■ Your goal: After locating the line with "Given: Click the Your Rhythm heading text" in the data that follows, return it and every later line exactly, up to and including the line with "Task: Click the word".

(Collected data entries)
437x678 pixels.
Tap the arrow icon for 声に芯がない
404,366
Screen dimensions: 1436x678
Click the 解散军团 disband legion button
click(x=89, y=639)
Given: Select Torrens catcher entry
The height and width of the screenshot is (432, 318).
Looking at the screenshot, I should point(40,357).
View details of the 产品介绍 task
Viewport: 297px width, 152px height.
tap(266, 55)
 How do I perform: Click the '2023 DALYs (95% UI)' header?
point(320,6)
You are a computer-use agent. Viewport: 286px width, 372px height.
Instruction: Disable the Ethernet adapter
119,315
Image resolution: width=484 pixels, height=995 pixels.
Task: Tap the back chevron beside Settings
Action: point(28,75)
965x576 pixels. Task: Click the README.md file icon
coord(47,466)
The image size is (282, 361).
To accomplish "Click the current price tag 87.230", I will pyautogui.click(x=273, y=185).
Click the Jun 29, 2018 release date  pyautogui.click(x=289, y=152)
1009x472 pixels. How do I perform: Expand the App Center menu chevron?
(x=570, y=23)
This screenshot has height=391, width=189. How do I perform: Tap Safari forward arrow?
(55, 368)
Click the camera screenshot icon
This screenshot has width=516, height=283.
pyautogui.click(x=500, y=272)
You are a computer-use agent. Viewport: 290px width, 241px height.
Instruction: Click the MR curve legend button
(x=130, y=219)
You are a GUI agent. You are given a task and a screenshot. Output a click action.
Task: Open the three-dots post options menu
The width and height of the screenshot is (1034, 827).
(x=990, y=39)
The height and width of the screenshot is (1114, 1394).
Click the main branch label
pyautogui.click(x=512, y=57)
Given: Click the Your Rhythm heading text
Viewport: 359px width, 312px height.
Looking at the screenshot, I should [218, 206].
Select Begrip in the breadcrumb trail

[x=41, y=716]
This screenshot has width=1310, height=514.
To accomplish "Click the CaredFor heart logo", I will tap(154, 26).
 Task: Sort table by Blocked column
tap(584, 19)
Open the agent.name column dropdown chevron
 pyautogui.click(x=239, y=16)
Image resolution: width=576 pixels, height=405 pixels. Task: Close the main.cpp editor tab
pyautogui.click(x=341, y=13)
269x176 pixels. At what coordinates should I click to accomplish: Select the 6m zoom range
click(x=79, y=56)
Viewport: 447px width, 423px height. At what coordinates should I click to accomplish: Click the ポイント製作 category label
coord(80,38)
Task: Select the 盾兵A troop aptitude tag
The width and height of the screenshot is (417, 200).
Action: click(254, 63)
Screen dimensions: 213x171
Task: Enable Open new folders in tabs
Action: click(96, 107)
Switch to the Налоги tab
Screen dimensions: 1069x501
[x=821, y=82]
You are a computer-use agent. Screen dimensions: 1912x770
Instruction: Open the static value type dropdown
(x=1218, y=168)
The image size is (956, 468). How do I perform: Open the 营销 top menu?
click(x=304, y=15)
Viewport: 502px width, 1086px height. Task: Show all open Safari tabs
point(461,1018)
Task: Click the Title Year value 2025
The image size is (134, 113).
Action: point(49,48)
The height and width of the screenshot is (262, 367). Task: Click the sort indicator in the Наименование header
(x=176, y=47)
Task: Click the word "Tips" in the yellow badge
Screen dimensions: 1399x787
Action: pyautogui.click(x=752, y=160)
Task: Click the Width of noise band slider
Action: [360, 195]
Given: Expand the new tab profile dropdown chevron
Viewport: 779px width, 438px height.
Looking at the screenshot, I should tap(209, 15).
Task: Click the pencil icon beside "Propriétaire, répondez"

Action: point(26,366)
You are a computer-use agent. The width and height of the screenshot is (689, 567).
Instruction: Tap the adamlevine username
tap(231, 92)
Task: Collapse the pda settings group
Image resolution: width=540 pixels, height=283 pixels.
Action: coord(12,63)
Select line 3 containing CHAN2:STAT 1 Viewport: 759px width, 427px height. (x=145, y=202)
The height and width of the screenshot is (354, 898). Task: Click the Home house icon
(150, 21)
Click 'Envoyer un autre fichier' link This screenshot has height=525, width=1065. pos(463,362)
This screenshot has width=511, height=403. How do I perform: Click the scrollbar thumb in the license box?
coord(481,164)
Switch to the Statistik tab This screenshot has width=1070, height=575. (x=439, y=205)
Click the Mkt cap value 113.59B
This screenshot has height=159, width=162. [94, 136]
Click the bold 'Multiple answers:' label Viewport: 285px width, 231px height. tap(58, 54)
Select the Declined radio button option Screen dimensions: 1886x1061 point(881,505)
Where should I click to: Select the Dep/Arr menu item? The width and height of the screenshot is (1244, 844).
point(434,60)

■ Answer for the task:
Given: Click the Your Rhythm heading text
Viewport: 359px width, 312px height.
Looking at the screenshot, I should [218, 206].
Select Begrip in the breadcrumb trail

[x=41, y=716]
This screenshot has width=1310, height=514.
To accomplish "Click the CaredFor heart logo", I will tap(154, 26).
 Task: Sort table by Blocked column
tap(584, 19)
Open the agent.name column dropdown chevron
 pyautogui.click(x=239, y=16)
Image resolution: width=576 pixels, height=405 pixels. Task: Close the main.cpp editor tab
pyautogui.click(x=341, y=13)
269x176 pixels. At what coordinates should I click to accomplish: Select the 6m zoom range
click(x=79, y=56)
Viewport: 447px width, 423px height. At what coordinates should I click to accomplish: Click the ポイント製作 category label
coord(80,38)
Task: Select the 盾兵A troop aptitude tag
The width and height of the screenshot is (417, 200).
Action: click(254, 63)
Screen dimensions: 213x171
Task: Enable Open new folders in tabs
Action: click(96, 107)
Switch to the Налоги tab
Screen dimensions: 1069x501
[x=821, y=82]
You are a computer-use agent. Screen dimensions: 1912x770
Instruction: Open the static value type dropdown
(x=1218, y=168)
The image size is (956, 468). How do I perform: Open the 营销 top menu?
click(x=304, y=15)
Viewport: 502px width, 1086px height. Task: Show all open Safari tabs
point(461,1018)
Task: Click the Title Year value 2025
The image size is (134, 113).
Action: point(49,48)
The height and width of the screenshot is (262, 367). Task: Click the sort indicator in the Наименование header
(x=176, y=47)
Task: Click the word "Tips" in the yellow badge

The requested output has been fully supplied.